This structuring and restructuring of DNA by the surrounding life processes is fully as central to a developing organism as the code-conforming DNA sequence.
We have seen that chromosomes are more than the coded sequence of their DNA. But even when we restrict our gaze to the DNA sequence itself, what we find is much more than a presumed logic — much more than a one-dimensional array of codons that map to the amino acids of protein. As one group of researchers summarize the matter: There is a “growing body of evidence that the topology and the physical features of the DNA itself is an important factor in the regulation of transcription.” I will try to illustrate this briefly.
Each nucleosome spool is enwrapped by a couple of turns of the DNA double helix. This takes some doing, since the double helix has a certain “stiffness,” or resistance to bending. Some combinations of nucleotide bases lend themselves more easily to bending than others. These combinations influence where nucleosomes will be positioned along the double-stranded DNA. And the positioning of nucleosomes matters at a highly refined level: a shift in position of as little as two or three base pairs can make the difference between an expressed or a silenced gene.
Further, not only the exact position of a nucleosome on the double helix but also the precise rotation of the helix on the nucleosome is important. “Rotation” refers to which part of the DNA faces toward the surface of the spool and which part faces outward. Depending on this orientation, the nucleotide bases will be more or less accessible to the various activating and repressing factors that recognize and bind to specific sequences. The orientation in turn depends considerably on the configuration of the local sequence of bases. All of which is to say that among the important meanings of the language spoken by the genetic sequence are those relating to the distribution of forces in the double helix, which must appropriately complement the forces in nucleosome spools (which latter, as we will see below, can also express themselves with endless variation).

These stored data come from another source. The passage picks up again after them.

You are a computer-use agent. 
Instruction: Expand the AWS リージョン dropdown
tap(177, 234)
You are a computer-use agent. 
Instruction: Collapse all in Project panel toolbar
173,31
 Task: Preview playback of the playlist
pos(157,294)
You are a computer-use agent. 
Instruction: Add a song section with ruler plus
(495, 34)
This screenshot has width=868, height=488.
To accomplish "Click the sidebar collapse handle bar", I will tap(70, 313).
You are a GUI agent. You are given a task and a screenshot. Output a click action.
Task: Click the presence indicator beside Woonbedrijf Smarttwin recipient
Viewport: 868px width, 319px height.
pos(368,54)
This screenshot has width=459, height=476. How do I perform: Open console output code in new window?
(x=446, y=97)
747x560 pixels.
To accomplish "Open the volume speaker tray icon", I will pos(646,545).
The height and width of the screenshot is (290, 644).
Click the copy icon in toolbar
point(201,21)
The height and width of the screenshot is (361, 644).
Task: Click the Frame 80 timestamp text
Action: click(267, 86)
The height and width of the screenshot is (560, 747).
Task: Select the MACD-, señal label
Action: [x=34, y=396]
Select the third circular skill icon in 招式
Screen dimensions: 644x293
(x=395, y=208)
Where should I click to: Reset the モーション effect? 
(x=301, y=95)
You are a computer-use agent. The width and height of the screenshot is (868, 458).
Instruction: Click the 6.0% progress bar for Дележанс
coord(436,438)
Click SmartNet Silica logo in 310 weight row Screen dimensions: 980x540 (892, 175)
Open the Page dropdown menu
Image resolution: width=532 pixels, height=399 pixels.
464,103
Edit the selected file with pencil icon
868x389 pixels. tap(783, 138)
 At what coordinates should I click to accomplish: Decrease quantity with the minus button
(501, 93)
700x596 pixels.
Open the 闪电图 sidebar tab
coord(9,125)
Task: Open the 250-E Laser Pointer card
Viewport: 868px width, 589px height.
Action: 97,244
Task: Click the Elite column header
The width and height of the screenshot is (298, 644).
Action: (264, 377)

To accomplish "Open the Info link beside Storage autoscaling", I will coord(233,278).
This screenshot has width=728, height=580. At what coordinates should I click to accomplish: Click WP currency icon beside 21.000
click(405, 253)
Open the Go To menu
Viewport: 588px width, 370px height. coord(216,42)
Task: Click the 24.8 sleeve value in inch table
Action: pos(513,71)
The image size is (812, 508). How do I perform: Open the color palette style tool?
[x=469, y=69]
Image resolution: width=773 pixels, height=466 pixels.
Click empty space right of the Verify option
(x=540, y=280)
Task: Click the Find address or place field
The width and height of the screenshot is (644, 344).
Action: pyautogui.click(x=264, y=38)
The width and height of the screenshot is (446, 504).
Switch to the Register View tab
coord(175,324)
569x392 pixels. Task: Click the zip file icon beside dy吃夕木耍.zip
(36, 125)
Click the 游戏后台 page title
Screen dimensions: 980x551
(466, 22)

The shape of a stretch of DNA matters in a different way as well. There are two grooves (the major and minor grooves) running the length of a DNA strand, and proteins that recognize an exact sequence of nucleotide bases typically do so in the major groove. However, many proteins bind to DNA in highly selective ways that are not determined by an exact sequence. Recent work has shown that the minor groove may be compressed so as to enhance the local negative electrostatic potential. Regulatory proteins “read” the compression and the electrostatic potential as cues for binding to the DNA. The “complex minor-groove landscape,” as one research team explained in Nature, is indeed affected by the DNA sequence, as well as by associated proteins; however, regulatory factors “reading” the landscape can hardly do so according to a strict digital code. By musical analogy: it’s less a matter of identifying a precise series of notes than of recognizing a melodic motif.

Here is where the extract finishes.